Clark's book begins with an attack against the kind of Artificial Intelligence that wants to equip machines with logic and "problem solving" techniques (usually based on an abstract representation of the world. This is a way to build a brain without taking into account the body; a very intelligent brain (possibly more intelligent than its creators) but pathetically out of touch with the reality of its body and its possible interactions with the environment.
Clark, instead, envisions a road to artificial intelligence via "autonomous agents", who are controllers of bodily action along the lines of Rodney Brooks' "subsumption architectures". They have simpler "brains", but their behavior is largely driven by their interaction with the environment instead of pure logic. Where logical systems take an input from perception and calculate action, these agents use action as perception. Thus the distinction between perception and action fades away, as they are two sides of the same coin. And cognition becomes simply the interaction with the environment, not a system of logic. Learning occurs while we act. This, Clark reminds us, is more similar to the "quick and dirty" strategies employed by Nature.
Clark then makes the connection between his robots and emergent systems by looking at the way complex behavior emerges in biological systems (e.g., how termites build their nests without any one termite directing the work).
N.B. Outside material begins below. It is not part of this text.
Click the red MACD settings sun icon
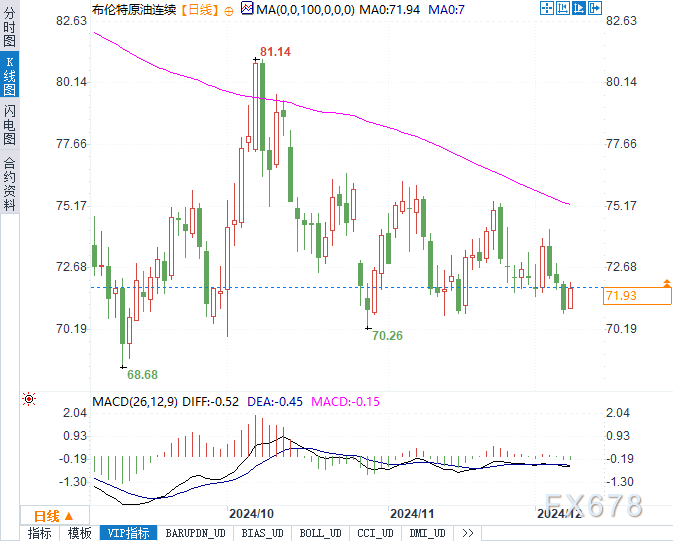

I find that all these theories of "situated agents" that criticize the "problem-solving" approach (the approch in which there is a "brain" planning everything the body does) tend to miss an important point. They look at biological organisms for inspiration, but they forget that biological organisms evolve. Robots do not evolve. To me that is the very basic reason that computer scientists came up with the need for a problem solver, for an entity capable of solving every possible problem on purely logical bases. Biological organisms embody their interaction with the environment: their body has been sculpted by evolution to optimize that interaction. It is hard to create a robot that can display the same degree of "fitness". What we don't have is evolving robots: robots that, given an environment, will build better and better fit robots. It is just very difficult to have a robot build another robot. At best, we have software inside a robot that evolves and fine-tunes itself. But that is not what happens in nature, where it is the hardware itself (not just the software) that evolves. The reason A.I. originally adopted the view of a "disembodied brain" is that a robot "is" disembodied: it is just a container for a mind. Our bodies are not mere containers of minds: our bodies have been shaped by evolution to be the natural object and subject of the mind.
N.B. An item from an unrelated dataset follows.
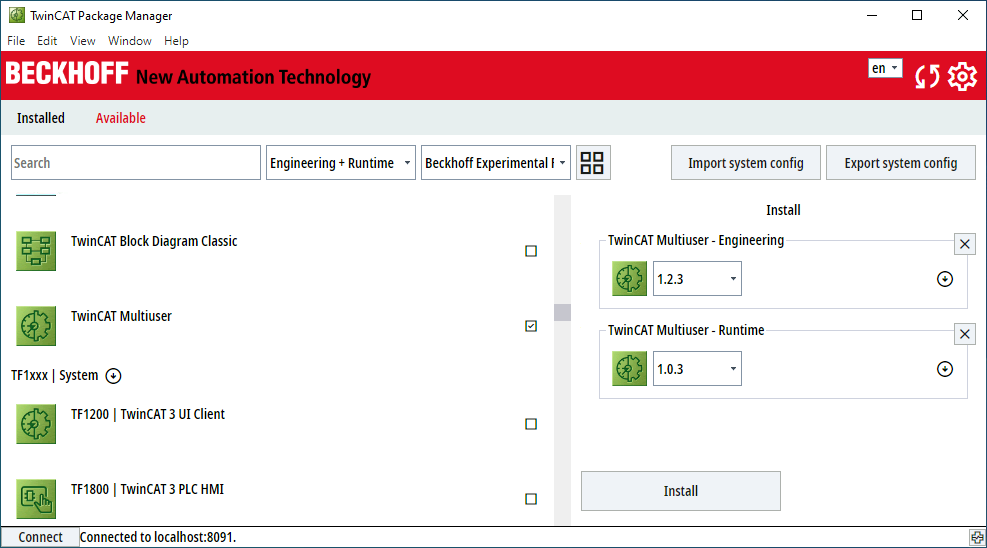
Task: Click download arrow for Multiuser Engineering package
Action: 945,279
When Clark and Brooks build their robots, they commit the same sin of the "problem-solving" crowd: they design the robot, instead of letting evolution design it. The problem-solving crowd builds a system that uses logic to decide behavior. Clark and Brooks use their own logic (the logic of their brains) to design a robot that (according to their logical thinking) will behave correctly in its environment. They have simply moved the problem-solving activity from the brain of the machine to the brain of the humans that design it. But nothing substantial has changed.
That is why Clark's chapter "Evolving Robots" does not discuss evolving robots: we do not know how to build (hardware) robots that build robots that build robots etc, each slightly different than its "parents".
But Clark's book is much more interesting that a trivial defense of autonomous agents versus problem solvers. The second half of the book is a breath-taking tour of modern theories of mind, with detours into economics and linguistics. Clark offers a deeply intellectual analysis of thought (the epilogue alone is worth the price of the book). The drawback is that it is not easy to understand what the conclusions are. At the end it looks more like a study on metholodogy than a study on intelligent architectures.